VisionLLM-based Multimodal Fusion Network for Glottic Carcinoma Early Detection
Zhaohui Jin, Yi Shuai, Yongcheng Li, Lingcong Cai, Yun Li, Huifen Liu, Xiaomao Fan
TL;DR
This work addresses the challenge of early glottic carcinoma detection, which is hampered by similarities to vocal cord dysplasia. It introduces MMGC-Net, a VisionLLM-based multimodal fusion network that combines a laryngoscopic image encoder (a BLIP-2-aligned pipeline with Q-Former) and a clinical report encoder (Llama3) through a laryngeal feature fusion block to produce a joint vision-language representation for classification. The authors present SYSU1H, a private dataset of 5,799 image-text pairs, and demonstrate state-of-the-art performance on this dataset, with clear gains over single-modality baselines and other multimodal models.

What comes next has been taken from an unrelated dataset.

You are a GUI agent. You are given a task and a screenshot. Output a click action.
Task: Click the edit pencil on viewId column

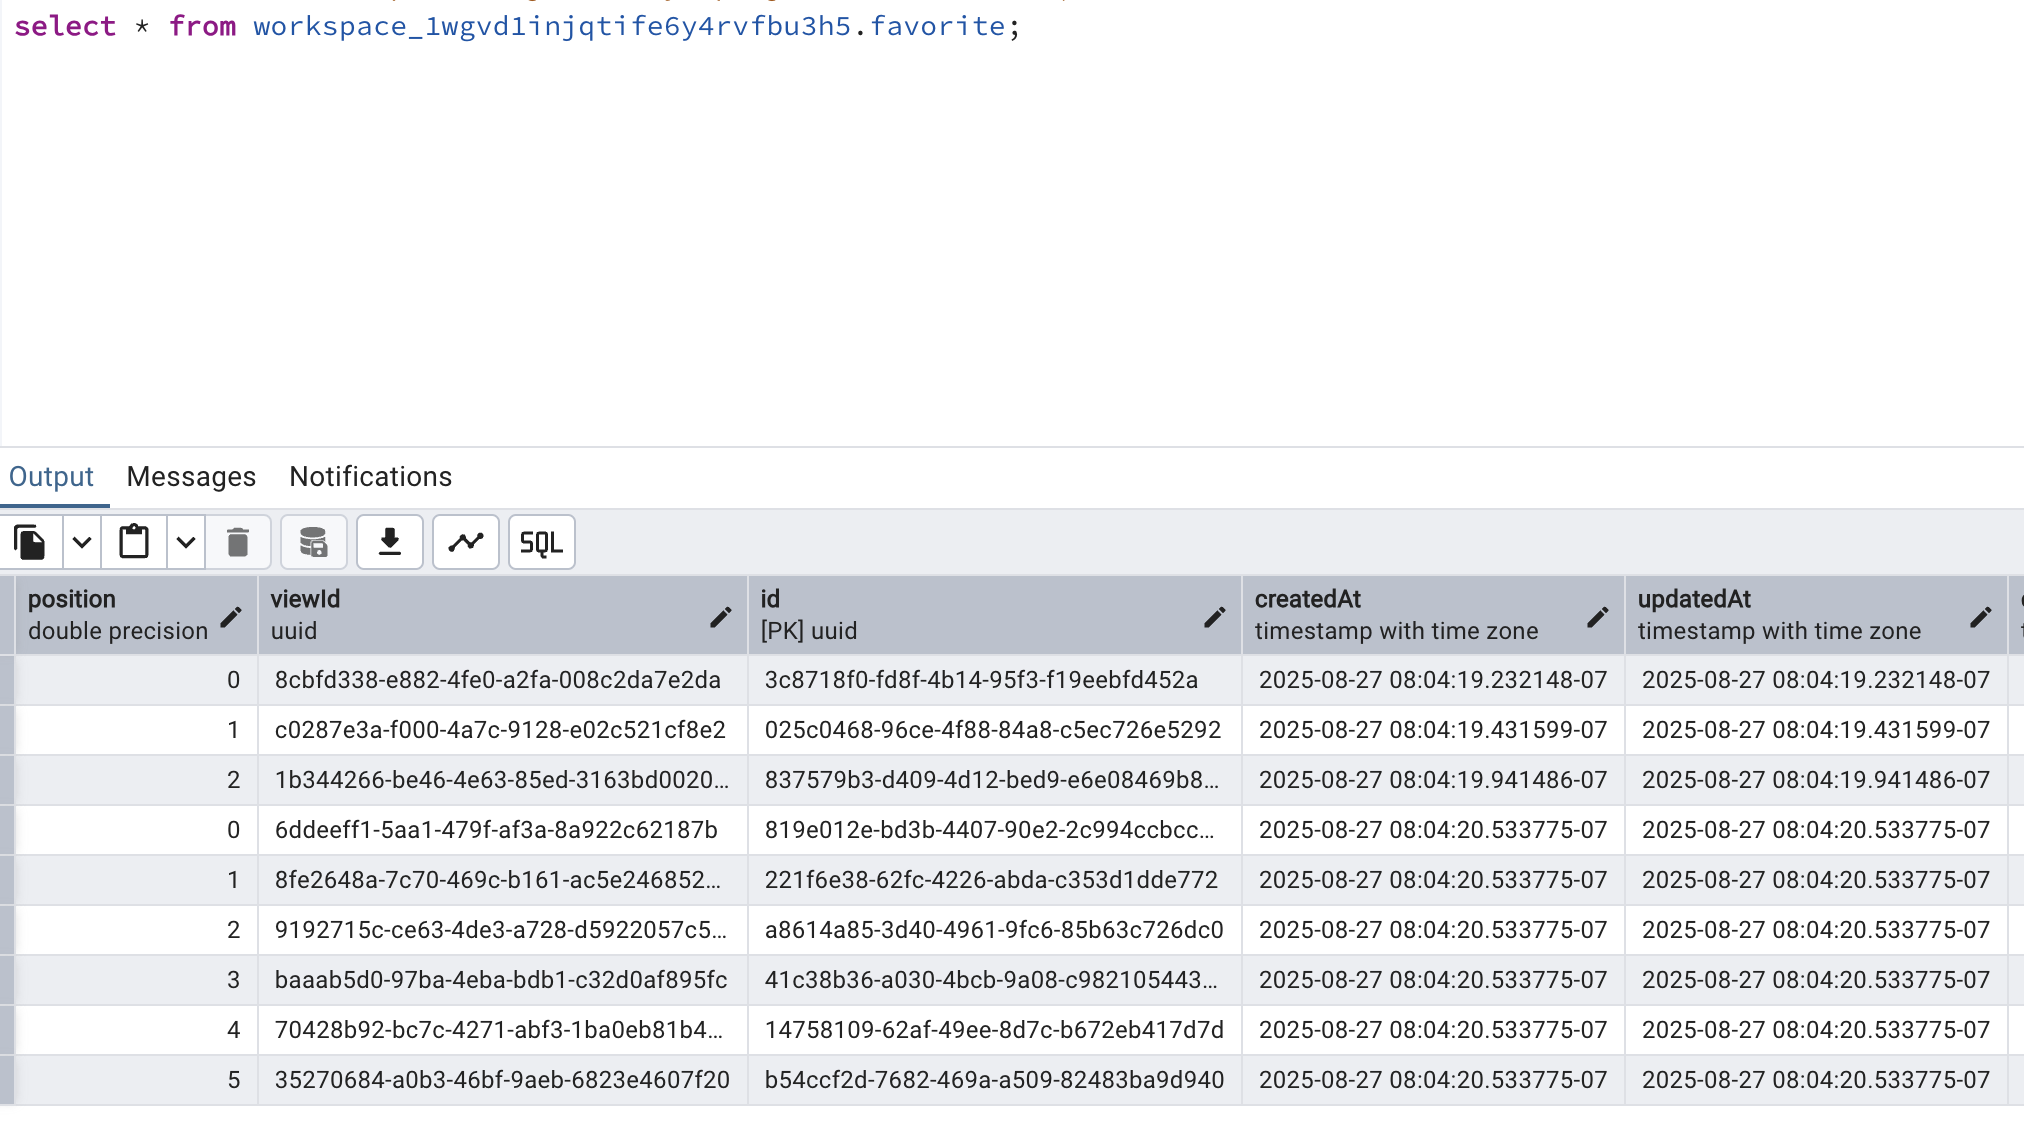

The results suggest that leveraging both imaging and textual clinical information enhances detection robustness and accuracy, with potential for improved clinical decision support in early glottic carcinoma screening.
Abstract
The early detection of glottic carcinoma is critical for improving patient outcomes, as it enables timely intervention, preserves vocal function, and significantly reduces the risk of tumor progression and metastasis. However, the similarity in morphology between glottic carcinoma and vocal cord dysplasia results in suboptimal detection accuracy. To address this issue, we propose a vision large language model-based (VisionLLM-based) multimodal fusion network for glottic carcinoma detection, known as MMGC-Net. By integrating image and text modalities, multimodal models can capture complementary information, leading to more accurate and robust predictions. In this paper, we collect a private real glottic carcinoma dataset named SYSU1H from the First Affiliated Hospital of Sun Yat-sen University, with 5,799 image-text pairs. We leverage an image encoder and additional Q-Former to extract vision embeddings and the Large Language Model Meta AI (Llama3) to obtain text embeddings. These modalities are then integrated through a laryngeal feature fusion block, enabling a comprehensive integration of image and text features, thereby improving the glottic carcinoma identification performance. Extensive experiments on the SYSU1H dataset demonstrate that MMGC-Net can achieve state-of-the-art performance, which is superior to previous multimodal models.